▶ _Stored data_:
----------

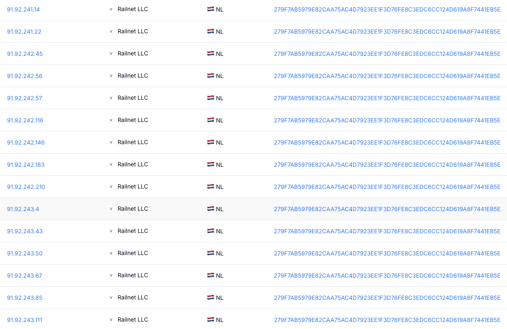Screen dimensions: 507x329
Task: Click the Netherlands flag in the 91.92.242.45 row
Action: pyautogui.click(x=210, y=53)
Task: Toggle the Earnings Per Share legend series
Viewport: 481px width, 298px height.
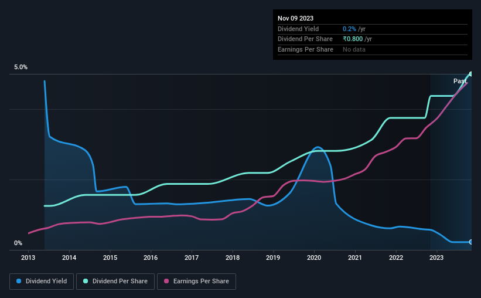Action: pyautogui.click(x=196, y=282)
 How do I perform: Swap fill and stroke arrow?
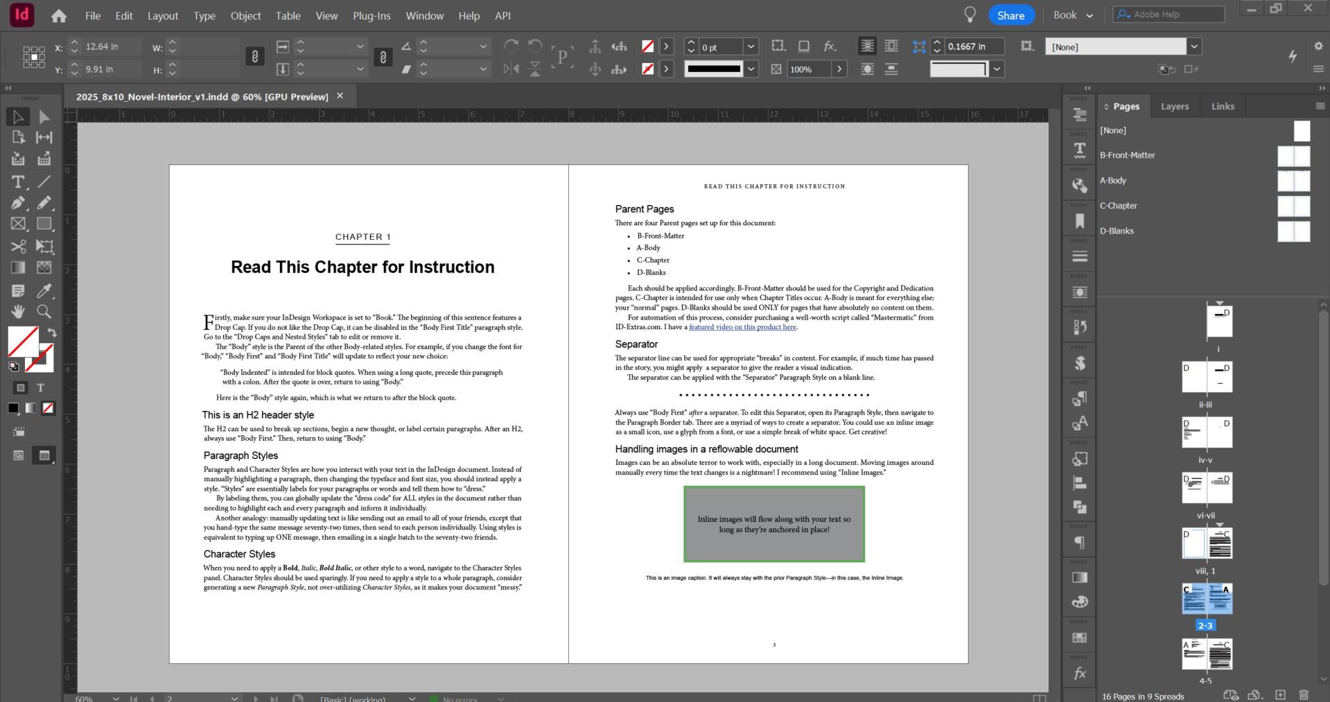(x=52, y=333)
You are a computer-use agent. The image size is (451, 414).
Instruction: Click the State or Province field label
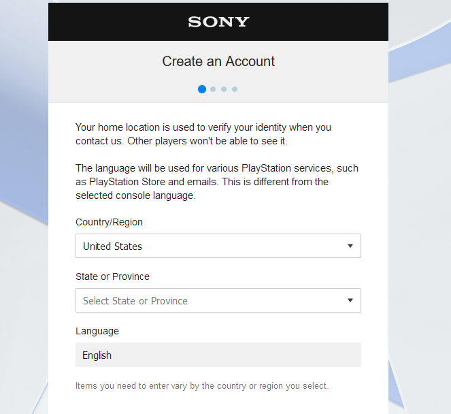click(x=112, y=276)
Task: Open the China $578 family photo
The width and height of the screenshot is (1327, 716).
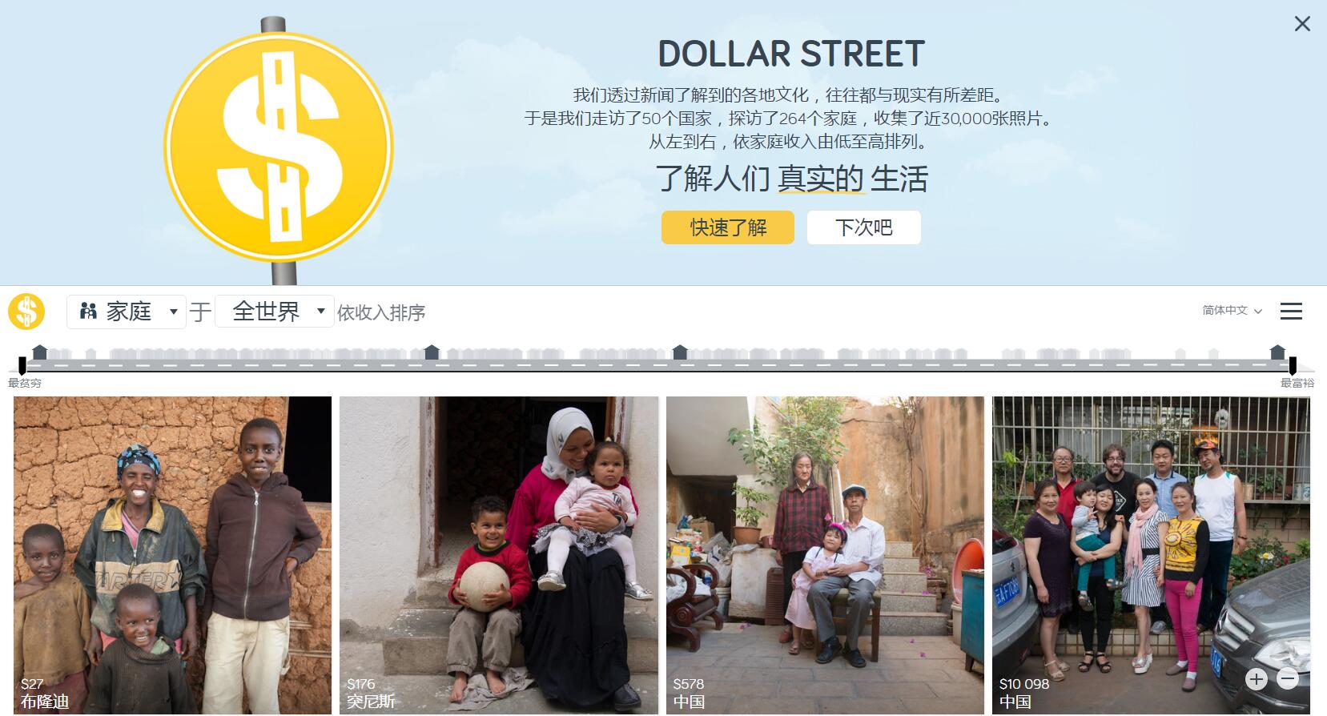Action: (825, 555)
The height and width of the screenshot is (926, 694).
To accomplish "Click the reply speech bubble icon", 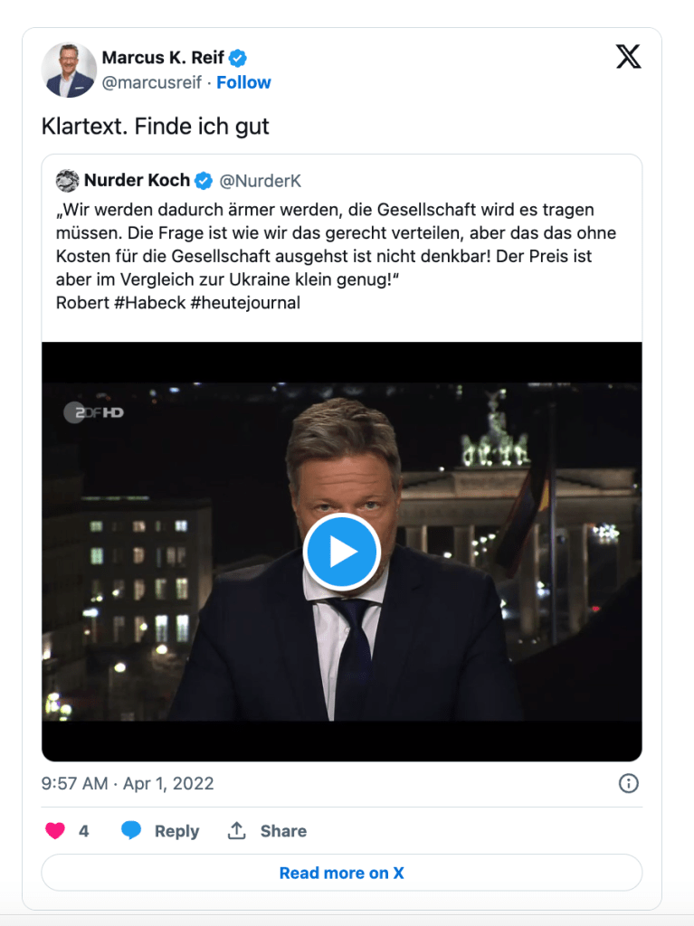I will pos(131,831).
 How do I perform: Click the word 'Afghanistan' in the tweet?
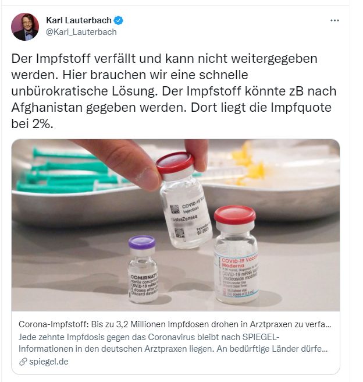47,107

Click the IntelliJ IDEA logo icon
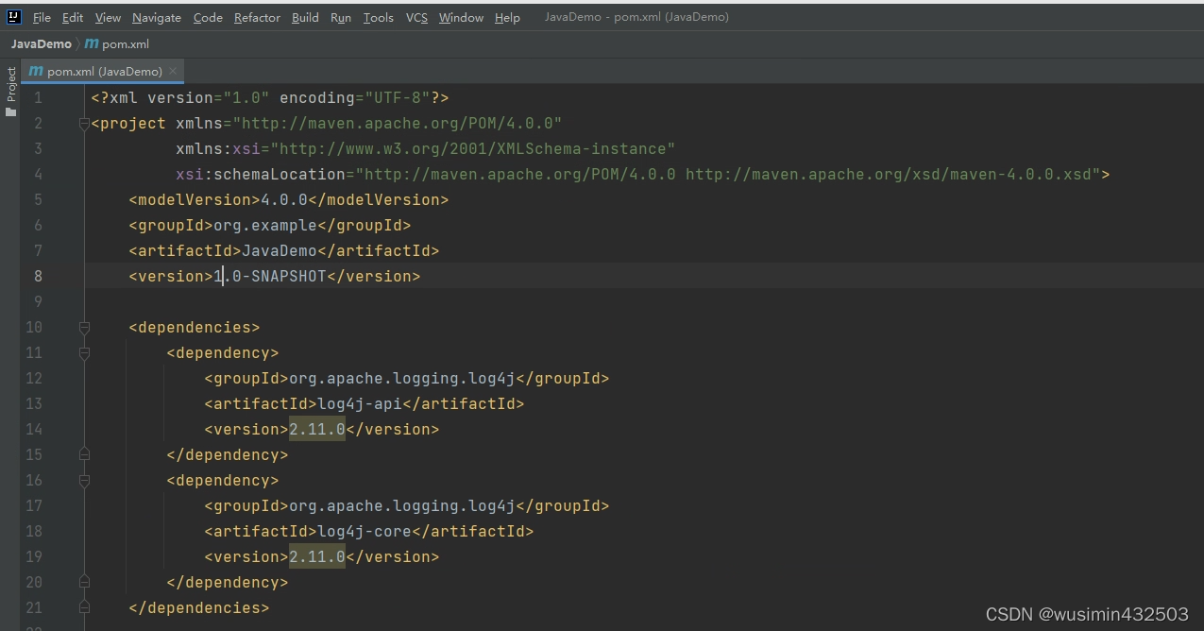14,17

----------

From the records above, copy only the lines running from the line containing "Task: Toggle the" to the line containing "Task: Open the China $578 family photo", both ends included. Leave the pictures out.

Task: Toggle the Earnings Per Share legend series
Viewport: 481px width, 298px height.
Action: pyautogui.click(x=196, y=282)
 How do I perform: Swap fill and stroke arrow?
(x=52, y=333)
You are a computer-use agent. The image size is (451, 414).
Instruction: Click the State or Province field label
click(x=112, y=276)
Task: Open the China $578 family photo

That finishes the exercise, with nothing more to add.